As the broken thalli and DNA are released in a large amount, the reaction system is sticky and is unfavorable for pipetting operation, so the key point of the step is to adjust the bacterial breaking efficiency according to the detection sensitivity requirement. The invention aims at balancing the bacteria breaking efficiency, the system viscosity and the detection sensitivity, so that the whole screening system is more efficient and is beneficial to operation. So that the invention has great advantages in practical application. The process of the bacteria breaking system is shown in figure 1.

The reaction is carried out at the optimal temperature of 37 ℃, and in order to realize the balance and unification of normal pipetting and release of the bacterial-destroying plasmids of the system viscosity, a large number of verification experiments are carried out on the concentration and the reaction time of lysozyme. As shown in FIG. 1, we set 12 groups of lysozyme concentrations, 5mg/mL, 10mg/mL, 15mg/mL, 20mg/mL, 25mg/mL, 30mg/mL, 35mg/mL, 40mg/mL, 45mg/mL, 50mg/mL, 55mg/mL, 60mg/mL, and 9 groups of reaction time tests, 10min, 15min, 20min, 25min, 30min, 35min, 40min, 45min, 50min, respectively.

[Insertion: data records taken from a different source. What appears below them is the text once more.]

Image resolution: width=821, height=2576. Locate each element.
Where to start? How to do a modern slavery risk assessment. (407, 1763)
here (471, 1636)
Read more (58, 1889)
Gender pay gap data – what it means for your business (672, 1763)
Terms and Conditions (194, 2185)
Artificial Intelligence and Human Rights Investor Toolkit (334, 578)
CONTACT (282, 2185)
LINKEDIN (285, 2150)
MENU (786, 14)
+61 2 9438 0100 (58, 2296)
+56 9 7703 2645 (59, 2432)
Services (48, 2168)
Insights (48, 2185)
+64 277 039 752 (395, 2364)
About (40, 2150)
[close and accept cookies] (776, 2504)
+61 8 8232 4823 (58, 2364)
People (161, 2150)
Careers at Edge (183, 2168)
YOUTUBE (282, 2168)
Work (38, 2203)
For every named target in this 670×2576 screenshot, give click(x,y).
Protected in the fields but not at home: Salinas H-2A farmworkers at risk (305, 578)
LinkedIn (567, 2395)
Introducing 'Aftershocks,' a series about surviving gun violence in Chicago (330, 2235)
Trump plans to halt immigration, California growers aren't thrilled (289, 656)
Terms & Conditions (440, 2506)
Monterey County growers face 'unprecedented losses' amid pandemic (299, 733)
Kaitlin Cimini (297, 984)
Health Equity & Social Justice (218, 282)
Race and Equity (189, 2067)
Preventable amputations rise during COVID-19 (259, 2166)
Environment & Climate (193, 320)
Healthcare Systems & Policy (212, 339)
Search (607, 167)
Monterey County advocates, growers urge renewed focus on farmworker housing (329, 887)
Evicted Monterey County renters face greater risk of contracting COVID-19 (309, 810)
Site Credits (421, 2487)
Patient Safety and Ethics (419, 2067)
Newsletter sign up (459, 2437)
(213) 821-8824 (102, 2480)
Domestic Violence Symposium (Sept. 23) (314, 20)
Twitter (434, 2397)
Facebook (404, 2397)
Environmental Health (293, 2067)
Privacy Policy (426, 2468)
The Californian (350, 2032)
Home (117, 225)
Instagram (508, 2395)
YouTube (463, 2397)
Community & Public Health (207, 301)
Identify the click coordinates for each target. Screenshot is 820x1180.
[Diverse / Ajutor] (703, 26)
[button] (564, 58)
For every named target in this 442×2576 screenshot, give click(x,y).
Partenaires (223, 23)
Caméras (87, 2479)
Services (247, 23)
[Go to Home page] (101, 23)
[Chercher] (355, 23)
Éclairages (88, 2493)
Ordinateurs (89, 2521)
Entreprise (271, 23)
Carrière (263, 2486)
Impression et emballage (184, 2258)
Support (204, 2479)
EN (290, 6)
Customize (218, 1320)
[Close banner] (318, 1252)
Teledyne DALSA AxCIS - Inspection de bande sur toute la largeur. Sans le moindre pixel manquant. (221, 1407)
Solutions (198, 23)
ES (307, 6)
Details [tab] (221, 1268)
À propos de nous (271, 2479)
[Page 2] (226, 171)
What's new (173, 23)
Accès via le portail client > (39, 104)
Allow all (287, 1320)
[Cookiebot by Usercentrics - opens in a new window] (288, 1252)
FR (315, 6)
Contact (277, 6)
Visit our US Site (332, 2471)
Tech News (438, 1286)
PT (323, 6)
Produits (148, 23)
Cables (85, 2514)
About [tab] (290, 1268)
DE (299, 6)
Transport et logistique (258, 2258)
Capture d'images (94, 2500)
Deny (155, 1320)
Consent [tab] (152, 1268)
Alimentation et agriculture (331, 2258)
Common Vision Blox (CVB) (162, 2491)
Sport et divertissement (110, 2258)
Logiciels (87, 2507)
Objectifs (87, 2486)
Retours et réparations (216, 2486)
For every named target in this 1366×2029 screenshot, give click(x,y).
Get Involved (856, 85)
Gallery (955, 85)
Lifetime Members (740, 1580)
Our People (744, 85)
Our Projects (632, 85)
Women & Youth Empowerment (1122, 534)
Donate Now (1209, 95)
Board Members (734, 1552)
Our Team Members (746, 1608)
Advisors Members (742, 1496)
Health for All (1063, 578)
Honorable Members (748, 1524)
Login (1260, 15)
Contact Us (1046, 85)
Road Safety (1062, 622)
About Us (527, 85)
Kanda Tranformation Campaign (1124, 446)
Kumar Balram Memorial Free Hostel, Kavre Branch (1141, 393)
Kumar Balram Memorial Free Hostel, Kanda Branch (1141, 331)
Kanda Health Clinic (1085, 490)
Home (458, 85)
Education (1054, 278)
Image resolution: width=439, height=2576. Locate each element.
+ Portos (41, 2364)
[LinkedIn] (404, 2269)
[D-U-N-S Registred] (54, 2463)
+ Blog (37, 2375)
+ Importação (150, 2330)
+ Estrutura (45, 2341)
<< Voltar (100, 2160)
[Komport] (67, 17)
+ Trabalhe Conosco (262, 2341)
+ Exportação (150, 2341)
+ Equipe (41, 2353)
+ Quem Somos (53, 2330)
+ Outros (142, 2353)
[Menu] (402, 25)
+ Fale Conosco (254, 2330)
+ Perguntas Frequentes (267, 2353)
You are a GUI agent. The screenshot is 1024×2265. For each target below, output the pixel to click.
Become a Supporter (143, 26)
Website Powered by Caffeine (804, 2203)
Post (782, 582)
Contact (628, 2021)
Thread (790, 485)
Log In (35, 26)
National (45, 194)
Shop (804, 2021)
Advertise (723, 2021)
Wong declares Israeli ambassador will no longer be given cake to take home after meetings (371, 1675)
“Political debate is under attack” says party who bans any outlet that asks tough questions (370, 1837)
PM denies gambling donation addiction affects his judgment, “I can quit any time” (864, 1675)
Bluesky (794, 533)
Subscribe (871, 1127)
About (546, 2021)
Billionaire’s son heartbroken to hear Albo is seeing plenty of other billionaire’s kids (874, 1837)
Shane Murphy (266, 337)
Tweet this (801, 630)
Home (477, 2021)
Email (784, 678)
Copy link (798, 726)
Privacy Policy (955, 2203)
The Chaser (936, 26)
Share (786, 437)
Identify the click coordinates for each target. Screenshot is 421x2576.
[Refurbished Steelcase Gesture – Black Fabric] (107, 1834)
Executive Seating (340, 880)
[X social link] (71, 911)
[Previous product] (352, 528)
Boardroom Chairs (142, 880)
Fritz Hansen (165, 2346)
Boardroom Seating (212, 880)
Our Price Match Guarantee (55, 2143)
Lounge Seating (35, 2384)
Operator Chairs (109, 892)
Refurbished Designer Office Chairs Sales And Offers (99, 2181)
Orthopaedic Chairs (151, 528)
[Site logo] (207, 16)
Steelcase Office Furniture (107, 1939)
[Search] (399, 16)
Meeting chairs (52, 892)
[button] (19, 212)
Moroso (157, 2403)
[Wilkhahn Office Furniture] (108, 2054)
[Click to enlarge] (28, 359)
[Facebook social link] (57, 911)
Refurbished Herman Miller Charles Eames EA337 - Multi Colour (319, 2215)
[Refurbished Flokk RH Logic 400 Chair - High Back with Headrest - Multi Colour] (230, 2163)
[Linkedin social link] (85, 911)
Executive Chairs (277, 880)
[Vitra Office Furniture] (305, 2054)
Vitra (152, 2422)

There were 108 experimental groups, each with eight parallel controls, and 864 total bacterial responses, and the test results are shown in table 1:

TABLE 1 bacterial disruption reaction

Test results

10min

15min

20min

25min

30min

35min

40min

45min

50min

5mg/mL

1-

1-

1-

1-

1-

1-

1-

1-

1-

10mg/mL

1-

1-

1-

1-

1-

1-

1-

1-

1-

15mg/mL

1-

1-

1-

1-

1-

1-

1-

1-

1-

20mg/mL

1-

1-

1-

1-

1-

1-

1+/-

1+/-

1+

25mg/mL

1-

1-

1-

1+/-

1+/-

1+

1+

1+

1+

30mg/mL

1-

1+/-

1+/-

1+

1+

1+

1+

1+

1+

35mg/mL

1+/-

1+/-

1+

0+

0+

0+

0+

0+

0+

40mg/mL

1+

0+

0+

0+

0+

0+

0+

0+

0+

45mg/mL

0+

0+

0+

0+

0+

0+

0+

0+

0+

50mg/mL

0+

0+

0+

0+

0+

0+

0+

0+

0+

55mg/mL

0+

0+

0+

0+

0+

0+

0+

0+

0+

60mg/mL

0+

0+

0+

0+

0+

0+

0+

0+

0+

The result shows that the liquid viscosity is influenced by the bacteria breaking system, so that the pipetting process is difficult to carry out, and when the liquid viscosity is moderate, pipetting is realized, and when the liquid viscosity is too high, pipetting is not realized; "pipettable" is denoted by 1 and not pipettable by 0. Because the concentration of the fragment to be detected is influenced by the bacteria breaking system, the high concentration is detectable, and the low concentration is undetectable; "detectable" is indicated by +, and undetectable by-is indicated by- ".

The label "bold and underline" is an alternative system to meet the detection requirements

In combination with efficiency, cost and accuracy, we choose the lowest concentration dosage and the fastest detection time as possible, and ensure the detection accuracy, so 30mg/mL snail protease reaction for 30min is chosen as the final reaction system.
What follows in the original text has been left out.